PROVIDED RECORDS ▸
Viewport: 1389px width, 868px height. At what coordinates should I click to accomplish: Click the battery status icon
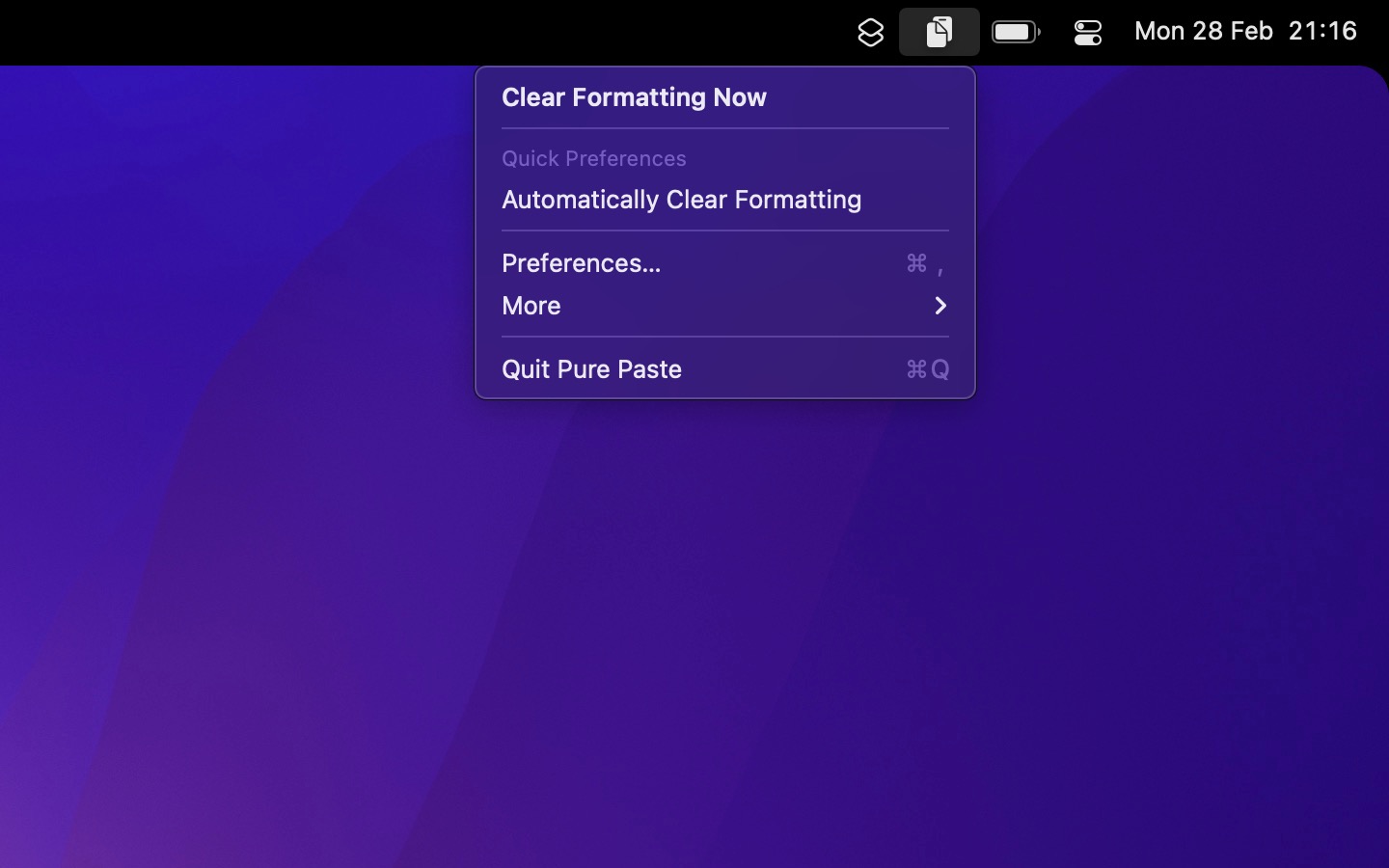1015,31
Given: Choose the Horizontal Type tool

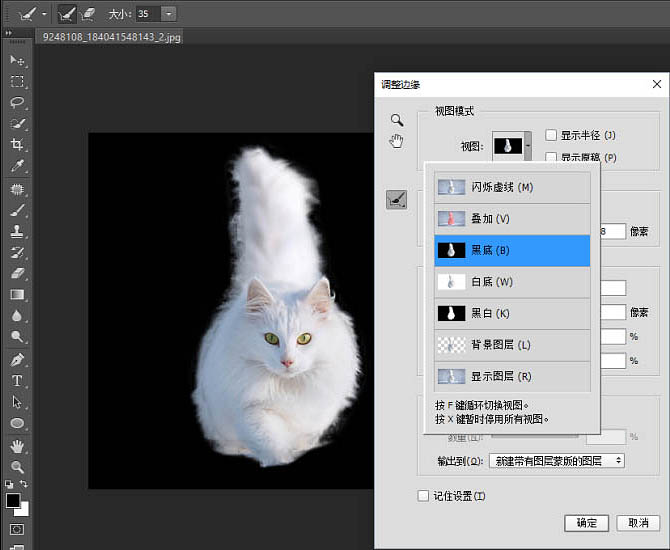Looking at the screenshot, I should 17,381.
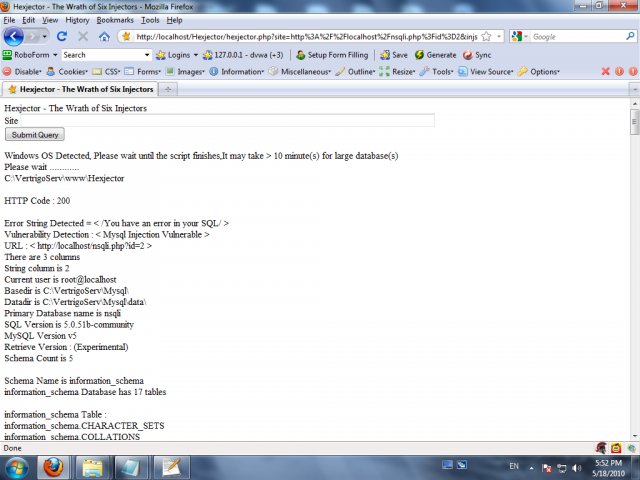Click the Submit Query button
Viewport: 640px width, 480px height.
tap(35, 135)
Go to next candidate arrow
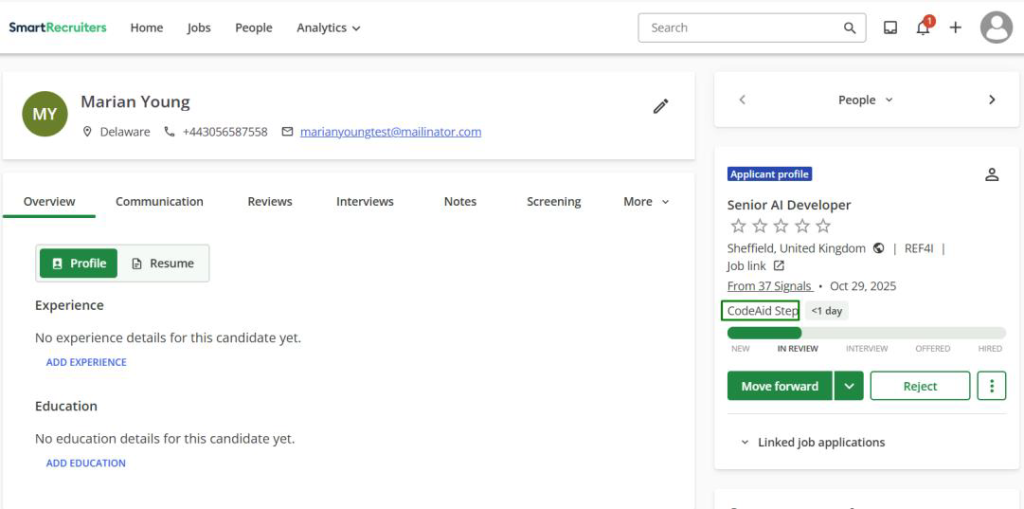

AIM OF THE EXERCISE ▸
Give again, word for word, only the lines from the one with "Given: Choose the Horizontal Type tool" through the last line of the entries, both included; no pictures go in the copy.

EXERCISE SOLUTION ▸
Given: Choose the Horizontal Type tool

Looking at the screenshot, I should 17,381.
Click the Submit Query button
Viewport: 640px width, 480px height.
tap(35, 135)
Go to next candidate arrow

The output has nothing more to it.